Re: [RFC] dt-bindings: mailbox: add doorbell support to ARM MHU

From: Viresh Kumar
Date: Wed Jun 10 2020 - 05:33:40 EST


On 05-06-20, 10:42, Jassi Brar wrote:
> Since origin upto scmi_xfer, there can be many forms of sleep like
> schedule/mutexlock etc.... think of some userspace triggering sensor
> or dvfs operation. Linux does not provide real-time guarantees. Even
> if remote (scmi) firmware guarantee RT response, it makes sense to
> timeout a response only after the _request is on the bus_ and not
> when you submit a request to the api (unless you serialise it).
> IOW, start the timeout from mbox_client.tx_prepare() when the
> message actually gets on the bus.

There are multiple purposes of the timeout IMO:

- Returning early if the other side is dead/hung, in such a case the
timeout can be put when the request is put on the bus as we don't
care of the time it takes to complete the request until the time the
request can be fulfilled. This can be a example of i2c/spi memory
read.

- Ensuring maximum time in which the request needs to be serviced.
There may be hard requirements, like in case for DVFS from
scheduler's hot path (which is essential for better working of the
overall system). And for such a case the timeout is placed at the
right place IMO, i.e. right after a request is submitted to mailbox.

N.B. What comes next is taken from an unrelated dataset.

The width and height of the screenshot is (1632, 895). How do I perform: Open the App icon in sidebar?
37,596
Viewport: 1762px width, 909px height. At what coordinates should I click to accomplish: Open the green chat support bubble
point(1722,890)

And some more points I wanted to share..

- I am not sure I understood the *serializing* part you guys were
talking about. I believe mailbox framework is already serializing
the requests it is receiving on a single channel with a spin lock,
right ? Why does the client need to serialize them as well? Is that
for avoiding timeouts ?

- For me, and Sudeep as well IIUC, the bigger problem isn't that
timeouts are happening and requests are failing (and so changing the
timeout to a bigger value isn't going to fix anything), but the
problem is that it is taking too long (because of the queue of
requests on a channel) for a request to finish after being
submitted. Scheduler doesn't care of the underneath logistics for
example, all it cares for is the time it takes to change the
frequency of a CPU. If you can do it fast enough in a guaranteed
manner, then you can use fast switching, otherwise not.

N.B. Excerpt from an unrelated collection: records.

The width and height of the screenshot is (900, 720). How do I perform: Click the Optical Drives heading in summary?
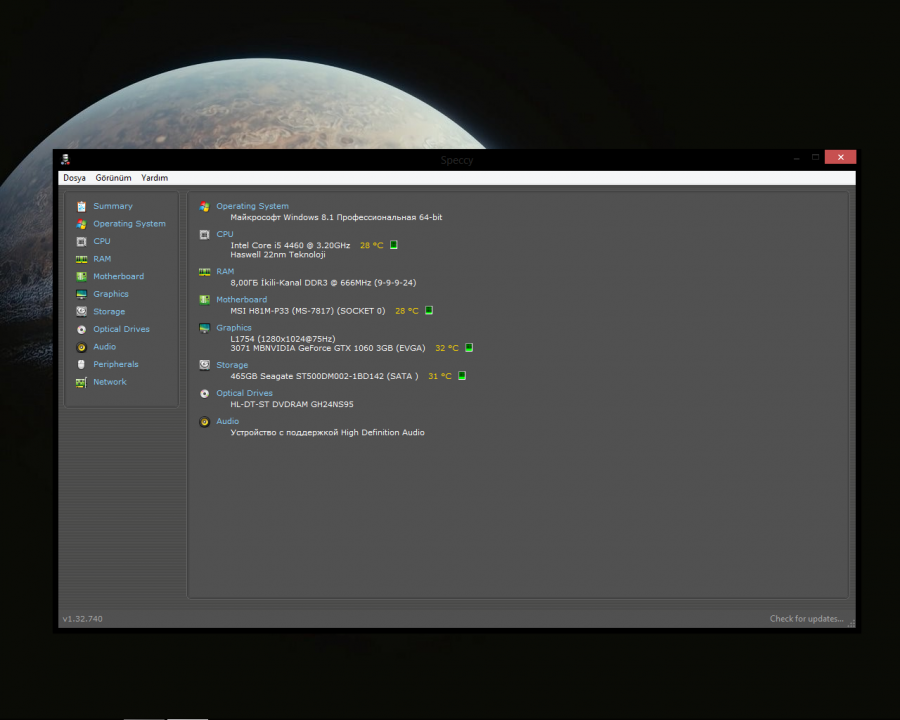click(x=244, y=393)
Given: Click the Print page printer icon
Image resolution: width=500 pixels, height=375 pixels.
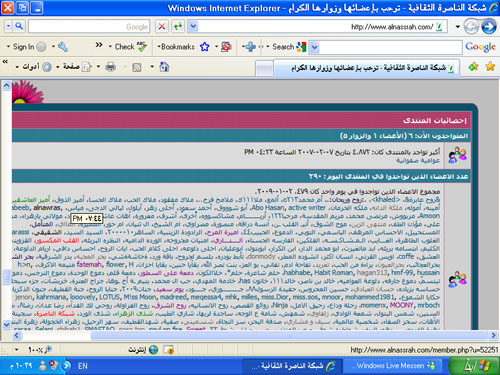Looking at the screenshot, I should [x=110, y=67].
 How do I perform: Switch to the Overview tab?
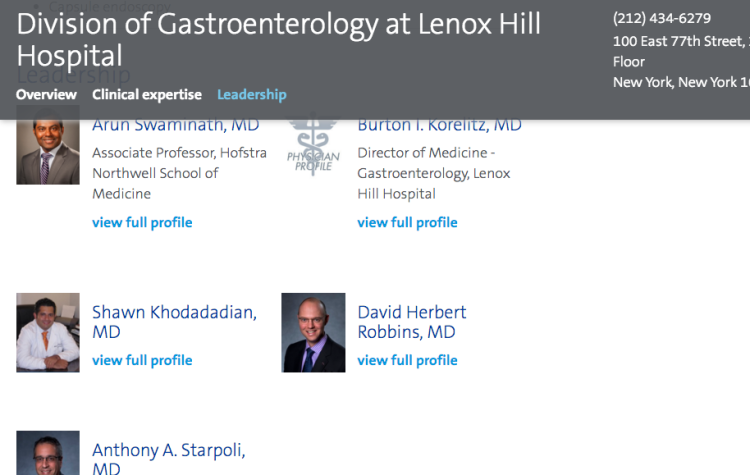pyautogui.click(x=46, y=95)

- The hardware can very well support the case today where this can be
done in parallel and (almost) in a guaranteed time-frame. While the
software wants to add a limit to that and so wants to serialize
requests.

- As many people have already suggested it (like me, Sudeep, Rob,
maybe Bjorn as well), it seems silly to not allow driving the h/w in
the most efficient way possible (and allow fast cpu switching in
this case).

> Interesting logs ! The time taken to complete _successful_ requests
> are arguably better in bad_trace ... there are many <10usec responses
> in bad_trace, while the fastest response in good_trace is 53usec.

Indeed this is interesting. It may be worth looking (separately) into
why don't we see those 3 us long requests anymore, or maybe they were
just not there in the logs.

> And the requests that 'fail/timeout' are purely the result of not
> serialising them or checkout for timeout at wrong place as explained
> above.

We can't allow for the requests to go on for ever in some cases, while
in other cases it may be absolutely fine.

--
viresh